Os desafios no combate à fuga de cérebros no Brasil
Enviada em 28/12/2020
Segundo o ex-presidente sul africano Nelson Mandela, a educação é a arma mais poderosa que se pode usar para mudar o mundo. Nesse sentido, entende-se que a educação e o investimento na área são de suma importância para o desenvolvimento nacional, entretanto, não é o que prevalece na realidade brasileira. A importância de tal problemática deve-se ao grande número de pesquisadores, estudantes e cientistas que saem do país em função do baixo incentivo estatal.
Primeiramente, é imperativo ressaltar o depoimento da renomada neurocientista Suzana Herculano-Houzel à revista “Piauí”, no qual afirmou que a ciência brasileira está em estado “agonizante” e que essa idealiza a mediocridade. Logo, infere-se que com a atual situação das pesquisas, a ciência não desenvolverá, corroborando assim, para a dependência do Brasil na importação de tecnologias.
Outrossim, convém destacar o crescimento exponencial de profissionais que trocam o Brasil pelos Estados Unidos, devido à dificuldade de aqui aplicar seus conhecimentos.
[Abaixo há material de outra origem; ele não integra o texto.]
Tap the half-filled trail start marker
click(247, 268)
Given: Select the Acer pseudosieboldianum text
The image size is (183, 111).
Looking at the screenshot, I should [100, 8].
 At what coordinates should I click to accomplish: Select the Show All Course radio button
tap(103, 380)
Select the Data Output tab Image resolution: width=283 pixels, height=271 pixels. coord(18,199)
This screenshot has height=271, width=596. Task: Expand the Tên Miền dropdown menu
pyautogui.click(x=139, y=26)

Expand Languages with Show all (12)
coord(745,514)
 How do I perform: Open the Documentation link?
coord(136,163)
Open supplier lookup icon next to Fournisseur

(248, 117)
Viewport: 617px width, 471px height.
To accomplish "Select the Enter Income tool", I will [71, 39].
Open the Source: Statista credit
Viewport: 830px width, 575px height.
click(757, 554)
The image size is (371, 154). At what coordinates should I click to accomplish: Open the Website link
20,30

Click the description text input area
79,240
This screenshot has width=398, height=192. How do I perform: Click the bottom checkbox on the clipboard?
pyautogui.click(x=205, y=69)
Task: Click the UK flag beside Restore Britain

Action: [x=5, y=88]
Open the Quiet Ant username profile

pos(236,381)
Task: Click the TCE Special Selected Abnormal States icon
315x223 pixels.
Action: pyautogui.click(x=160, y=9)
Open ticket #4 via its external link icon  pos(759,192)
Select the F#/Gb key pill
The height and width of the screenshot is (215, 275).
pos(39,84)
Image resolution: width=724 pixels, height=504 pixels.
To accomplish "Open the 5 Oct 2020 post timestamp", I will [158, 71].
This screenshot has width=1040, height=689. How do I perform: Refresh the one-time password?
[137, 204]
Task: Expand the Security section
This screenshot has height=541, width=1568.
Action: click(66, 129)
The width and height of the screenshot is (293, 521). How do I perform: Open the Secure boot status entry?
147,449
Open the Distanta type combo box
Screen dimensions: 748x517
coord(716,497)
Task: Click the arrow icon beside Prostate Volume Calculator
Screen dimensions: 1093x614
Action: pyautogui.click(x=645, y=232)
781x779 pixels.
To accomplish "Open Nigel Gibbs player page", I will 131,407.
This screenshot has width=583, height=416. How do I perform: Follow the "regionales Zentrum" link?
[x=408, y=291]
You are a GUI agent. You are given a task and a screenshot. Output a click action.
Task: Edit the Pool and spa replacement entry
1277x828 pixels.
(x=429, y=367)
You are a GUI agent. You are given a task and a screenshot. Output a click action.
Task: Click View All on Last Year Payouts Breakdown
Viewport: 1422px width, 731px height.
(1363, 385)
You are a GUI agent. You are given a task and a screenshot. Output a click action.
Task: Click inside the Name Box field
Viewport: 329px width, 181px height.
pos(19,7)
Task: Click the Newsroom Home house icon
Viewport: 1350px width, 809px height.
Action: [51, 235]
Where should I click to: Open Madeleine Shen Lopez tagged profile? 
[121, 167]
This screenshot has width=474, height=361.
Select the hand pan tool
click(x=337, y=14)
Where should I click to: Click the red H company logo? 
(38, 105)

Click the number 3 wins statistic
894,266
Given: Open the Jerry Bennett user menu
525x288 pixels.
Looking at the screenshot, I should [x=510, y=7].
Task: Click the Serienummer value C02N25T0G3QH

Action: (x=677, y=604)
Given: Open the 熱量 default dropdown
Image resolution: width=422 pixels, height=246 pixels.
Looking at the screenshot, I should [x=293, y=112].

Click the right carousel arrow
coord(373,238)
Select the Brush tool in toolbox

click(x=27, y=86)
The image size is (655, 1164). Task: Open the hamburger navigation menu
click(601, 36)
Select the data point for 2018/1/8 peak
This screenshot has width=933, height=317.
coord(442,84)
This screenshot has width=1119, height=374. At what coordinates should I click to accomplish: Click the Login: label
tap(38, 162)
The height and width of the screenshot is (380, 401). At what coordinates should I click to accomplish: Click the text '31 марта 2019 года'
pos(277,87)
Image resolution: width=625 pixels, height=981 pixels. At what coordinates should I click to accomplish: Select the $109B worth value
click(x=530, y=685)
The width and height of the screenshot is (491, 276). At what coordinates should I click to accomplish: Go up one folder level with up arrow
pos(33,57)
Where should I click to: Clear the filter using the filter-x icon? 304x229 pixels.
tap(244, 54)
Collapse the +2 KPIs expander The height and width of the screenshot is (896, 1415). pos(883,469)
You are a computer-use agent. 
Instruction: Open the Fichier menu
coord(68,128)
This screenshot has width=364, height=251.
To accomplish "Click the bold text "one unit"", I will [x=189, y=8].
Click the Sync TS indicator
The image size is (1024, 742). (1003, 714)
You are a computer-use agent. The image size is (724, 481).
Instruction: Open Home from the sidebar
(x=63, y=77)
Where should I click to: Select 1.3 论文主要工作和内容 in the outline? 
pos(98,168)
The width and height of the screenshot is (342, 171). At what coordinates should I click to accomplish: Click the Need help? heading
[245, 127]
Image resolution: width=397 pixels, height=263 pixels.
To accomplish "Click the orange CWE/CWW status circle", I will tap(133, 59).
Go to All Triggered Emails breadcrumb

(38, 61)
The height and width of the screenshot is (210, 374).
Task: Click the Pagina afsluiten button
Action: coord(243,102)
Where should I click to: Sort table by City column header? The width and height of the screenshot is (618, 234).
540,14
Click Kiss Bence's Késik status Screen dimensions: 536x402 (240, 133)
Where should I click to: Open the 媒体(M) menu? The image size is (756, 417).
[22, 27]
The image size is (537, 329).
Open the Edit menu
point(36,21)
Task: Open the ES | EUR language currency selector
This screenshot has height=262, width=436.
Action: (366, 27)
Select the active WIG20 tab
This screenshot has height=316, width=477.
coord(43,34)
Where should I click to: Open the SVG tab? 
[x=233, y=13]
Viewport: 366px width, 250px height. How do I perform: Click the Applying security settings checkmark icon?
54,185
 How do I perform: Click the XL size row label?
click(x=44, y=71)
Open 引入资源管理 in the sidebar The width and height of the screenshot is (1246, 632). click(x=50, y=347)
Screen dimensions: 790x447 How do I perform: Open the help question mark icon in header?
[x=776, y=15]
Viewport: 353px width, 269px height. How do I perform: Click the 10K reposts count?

Portanto, torna-se evidente que ao ocorrer tal fenômeno, a população fica menos qualificada, o que interfere no progresso e acentua a segregação social.
Posto isso, é preciso que providências sejam tomadas a fim de incentivar as pesquisas nacionais e assim, amenizar o fenômeno de “fuga de cérebros”. Logo, cabe ao Ministério da Economia, Ministério da Educação e Ministério da Ciência e Tecnologia; analisar o capital disponível e, por meio de leis, permitir o aumento de pesquisas. Dessa maneira, a educação e os estudos avançarão, permitindo uma melhora social.